Mitglieder des UN-Sicherheitsrats wollen einen von den USA und Bahrain unterstützten Resolutionsentwurf beraten, der zu Sanktionen gegen Iran führen und im Extremfall den Weg für Gewaltanwendung öffnen könnte, falls Angriffe und Drohungen gegen die Handelsschifffahrt in der Straße von Hormus andauern, wie von gCaptain zitierte Diplomaten berichten. Damit ist die Debatte mehr als nur eine diplomatische Schlagzeile: Sie rückt die maritime Sicherheit in Hormus in den Mittelpunkt eines internationalen Durchsetzungsprozesses mit möglichen rechtlichen, militärischen und Compliance-Folgen für die Schifffahrtsmärkte.
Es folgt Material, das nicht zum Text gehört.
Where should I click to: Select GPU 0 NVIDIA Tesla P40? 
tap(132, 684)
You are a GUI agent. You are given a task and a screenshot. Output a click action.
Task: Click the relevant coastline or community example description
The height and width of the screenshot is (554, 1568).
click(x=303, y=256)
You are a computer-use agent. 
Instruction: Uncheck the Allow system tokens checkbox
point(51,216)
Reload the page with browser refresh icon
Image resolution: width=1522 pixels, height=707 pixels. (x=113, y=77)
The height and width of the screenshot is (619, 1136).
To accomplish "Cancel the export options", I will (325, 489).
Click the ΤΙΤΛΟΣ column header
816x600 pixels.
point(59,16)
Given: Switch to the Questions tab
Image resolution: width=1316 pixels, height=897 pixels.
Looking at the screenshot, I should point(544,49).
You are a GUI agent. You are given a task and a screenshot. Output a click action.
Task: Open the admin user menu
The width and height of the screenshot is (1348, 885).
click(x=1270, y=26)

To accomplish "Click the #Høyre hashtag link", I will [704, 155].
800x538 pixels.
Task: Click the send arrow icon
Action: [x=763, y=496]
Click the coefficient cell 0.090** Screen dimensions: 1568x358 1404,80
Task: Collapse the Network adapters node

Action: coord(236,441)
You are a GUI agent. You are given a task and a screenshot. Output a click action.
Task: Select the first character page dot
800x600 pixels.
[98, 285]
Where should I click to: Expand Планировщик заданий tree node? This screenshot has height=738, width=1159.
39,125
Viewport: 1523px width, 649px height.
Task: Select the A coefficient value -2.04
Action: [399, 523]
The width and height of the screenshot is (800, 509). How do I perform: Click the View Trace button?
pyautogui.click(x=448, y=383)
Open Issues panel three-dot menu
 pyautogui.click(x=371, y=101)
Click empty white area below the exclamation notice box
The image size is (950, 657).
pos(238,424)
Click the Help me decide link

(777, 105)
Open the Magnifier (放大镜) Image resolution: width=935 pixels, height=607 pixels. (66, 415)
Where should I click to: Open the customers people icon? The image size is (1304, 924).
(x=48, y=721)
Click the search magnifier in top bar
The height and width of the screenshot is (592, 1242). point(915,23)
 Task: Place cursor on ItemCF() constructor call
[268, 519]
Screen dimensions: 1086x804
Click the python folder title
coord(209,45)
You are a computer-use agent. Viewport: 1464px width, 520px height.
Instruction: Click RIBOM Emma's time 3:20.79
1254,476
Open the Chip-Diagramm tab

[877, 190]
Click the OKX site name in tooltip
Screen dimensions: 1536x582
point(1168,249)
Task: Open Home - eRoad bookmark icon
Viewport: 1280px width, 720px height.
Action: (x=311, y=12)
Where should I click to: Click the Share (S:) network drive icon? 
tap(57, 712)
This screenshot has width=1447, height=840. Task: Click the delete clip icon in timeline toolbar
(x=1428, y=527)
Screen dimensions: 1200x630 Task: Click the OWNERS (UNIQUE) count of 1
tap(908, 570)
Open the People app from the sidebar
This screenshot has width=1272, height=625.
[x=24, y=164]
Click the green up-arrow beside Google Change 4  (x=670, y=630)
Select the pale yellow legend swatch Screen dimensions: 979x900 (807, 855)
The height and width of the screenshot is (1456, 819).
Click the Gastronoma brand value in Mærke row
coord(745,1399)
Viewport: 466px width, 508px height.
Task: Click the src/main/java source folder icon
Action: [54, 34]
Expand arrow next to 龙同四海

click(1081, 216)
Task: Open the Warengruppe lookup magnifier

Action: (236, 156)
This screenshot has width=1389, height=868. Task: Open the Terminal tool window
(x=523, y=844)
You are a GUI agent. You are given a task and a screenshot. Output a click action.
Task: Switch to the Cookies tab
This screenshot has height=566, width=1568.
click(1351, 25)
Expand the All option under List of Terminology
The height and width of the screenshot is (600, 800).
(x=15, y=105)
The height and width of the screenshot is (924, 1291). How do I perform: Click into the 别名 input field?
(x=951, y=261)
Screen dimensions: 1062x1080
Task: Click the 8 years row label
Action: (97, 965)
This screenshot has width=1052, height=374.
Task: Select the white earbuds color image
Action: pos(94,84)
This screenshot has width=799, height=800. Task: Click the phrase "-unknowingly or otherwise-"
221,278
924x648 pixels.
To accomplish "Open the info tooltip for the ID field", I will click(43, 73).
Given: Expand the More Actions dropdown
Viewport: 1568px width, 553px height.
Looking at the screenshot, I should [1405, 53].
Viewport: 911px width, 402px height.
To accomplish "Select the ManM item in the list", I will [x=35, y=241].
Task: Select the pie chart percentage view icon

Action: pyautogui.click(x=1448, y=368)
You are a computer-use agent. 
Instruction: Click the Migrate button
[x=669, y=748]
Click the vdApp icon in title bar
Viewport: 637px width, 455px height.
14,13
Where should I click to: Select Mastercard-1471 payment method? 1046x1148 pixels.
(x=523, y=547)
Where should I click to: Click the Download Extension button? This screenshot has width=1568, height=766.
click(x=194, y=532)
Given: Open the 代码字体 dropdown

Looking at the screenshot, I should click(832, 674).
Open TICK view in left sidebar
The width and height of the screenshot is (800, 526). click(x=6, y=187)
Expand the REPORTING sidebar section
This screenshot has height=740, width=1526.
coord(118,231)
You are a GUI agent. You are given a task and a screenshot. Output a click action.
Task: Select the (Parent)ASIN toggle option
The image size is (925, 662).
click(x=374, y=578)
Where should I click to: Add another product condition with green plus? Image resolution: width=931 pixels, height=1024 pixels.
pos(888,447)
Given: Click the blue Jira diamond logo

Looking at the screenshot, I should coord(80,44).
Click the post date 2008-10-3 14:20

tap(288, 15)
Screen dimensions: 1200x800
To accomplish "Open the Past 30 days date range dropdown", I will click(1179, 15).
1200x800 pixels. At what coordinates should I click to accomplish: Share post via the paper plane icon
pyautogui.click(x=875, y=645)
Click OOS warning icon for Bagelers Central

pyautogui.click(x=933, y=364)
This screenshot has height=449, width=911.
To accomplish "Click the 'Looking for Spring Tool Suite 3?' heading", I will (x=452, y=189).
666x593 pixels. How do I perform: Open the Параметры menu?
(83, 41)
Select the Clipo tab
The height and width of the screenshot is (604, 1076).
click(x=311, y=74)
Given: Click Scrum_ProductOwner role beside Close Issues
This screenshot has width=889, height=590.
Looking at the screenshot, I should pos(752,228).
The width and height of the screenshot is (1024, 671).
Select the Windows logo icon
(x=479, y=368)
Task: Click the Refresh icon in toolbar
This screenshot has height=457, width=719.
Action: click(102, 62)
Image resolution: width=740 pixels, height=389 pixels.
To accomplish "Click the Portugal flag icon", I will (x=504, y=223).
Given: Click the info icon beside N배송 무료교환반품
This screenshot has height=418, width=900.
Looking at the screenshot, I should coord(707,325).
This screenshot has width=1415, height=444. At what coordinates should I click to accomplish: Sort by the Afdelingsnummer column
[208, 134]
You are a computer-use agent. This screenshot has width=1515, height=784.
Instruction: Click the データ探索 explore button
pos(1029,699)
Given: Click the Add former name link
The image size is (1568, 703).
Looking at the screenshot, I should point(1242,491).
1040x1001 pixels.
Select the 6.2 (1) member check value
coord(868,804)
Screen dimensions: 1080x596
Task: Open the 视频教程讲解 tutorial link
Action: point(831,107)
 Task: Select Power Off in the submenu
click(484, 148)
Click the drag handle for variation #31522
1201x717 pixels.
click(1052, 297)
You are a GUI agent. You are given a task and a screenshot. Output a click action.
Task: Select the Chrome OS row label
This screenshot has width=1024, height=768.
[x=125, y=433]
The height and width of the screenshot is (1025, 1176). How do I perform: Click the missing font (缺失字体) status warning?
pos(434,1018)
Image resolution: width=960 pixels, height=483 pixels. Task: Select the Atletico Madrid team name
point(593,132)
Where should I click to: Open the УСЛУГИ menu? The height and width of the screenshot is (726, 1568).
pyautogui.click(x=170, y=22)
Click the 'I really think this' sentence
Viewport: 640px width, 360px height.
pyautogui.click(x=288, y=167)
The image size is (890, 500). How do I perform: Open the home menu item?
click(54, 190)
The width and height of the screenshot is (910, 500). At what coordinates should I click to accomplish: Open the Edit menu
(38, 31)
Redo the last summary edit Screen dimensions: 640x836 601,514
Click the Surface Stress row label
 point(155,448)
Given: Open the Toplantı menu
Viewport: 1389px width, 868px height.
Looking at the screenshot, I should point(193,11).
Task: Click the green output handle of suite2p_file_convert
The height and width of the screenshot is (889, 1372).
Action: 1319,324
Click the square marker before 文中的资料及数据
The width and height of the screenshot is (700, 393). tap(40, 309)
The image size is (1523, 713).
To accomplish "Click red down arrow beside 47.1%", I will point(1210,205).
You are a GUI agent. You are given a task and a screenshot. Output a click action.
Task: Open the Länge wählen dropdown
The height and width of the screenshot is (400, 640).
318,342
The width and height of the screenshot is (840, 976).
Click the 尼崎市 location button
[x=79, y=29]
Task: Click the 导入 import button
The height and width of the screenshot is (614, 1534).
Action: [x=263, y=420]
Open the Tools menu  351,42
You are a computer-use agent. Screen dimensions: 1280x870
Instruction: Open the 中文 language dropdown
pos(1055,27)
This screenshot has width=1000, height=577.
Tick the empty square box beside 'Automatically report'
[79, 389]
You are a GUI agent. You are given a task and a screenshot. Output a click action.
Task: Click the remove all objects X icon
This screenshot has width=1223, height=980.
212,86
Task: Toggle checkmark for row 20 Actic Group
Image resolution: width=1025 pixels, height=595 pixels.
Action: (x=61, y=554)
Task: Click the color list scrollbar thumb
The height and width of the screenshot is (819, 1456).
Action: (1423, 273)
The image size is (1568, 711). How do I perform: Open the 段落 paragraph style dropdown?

Für TankerMap-Leser ist die Bedeutung unmittelbar. Wenn der UN-Prozess die kommerzielle Navigation in Hormus mit einem Sanktions- und Gewaltrahmen verknüpft, müssen Reeder, Charterer, Versicherer und Händler nicht nur das physische Transitrisiko, sondern auch das regulatorische Umfeld rund um Golfreisen neu bewerten. Schon vor einer möglichen Verabschiedung einer Resolution ist die Tatsache, dass Angriffe auf Handelsschiffe im Sicherheitsrat als möglicher Auslöser für weitere Eskalation behandelt werden, selbst ein wichtiges Signal für Routenvertrauen und maritime Risikobepreisung.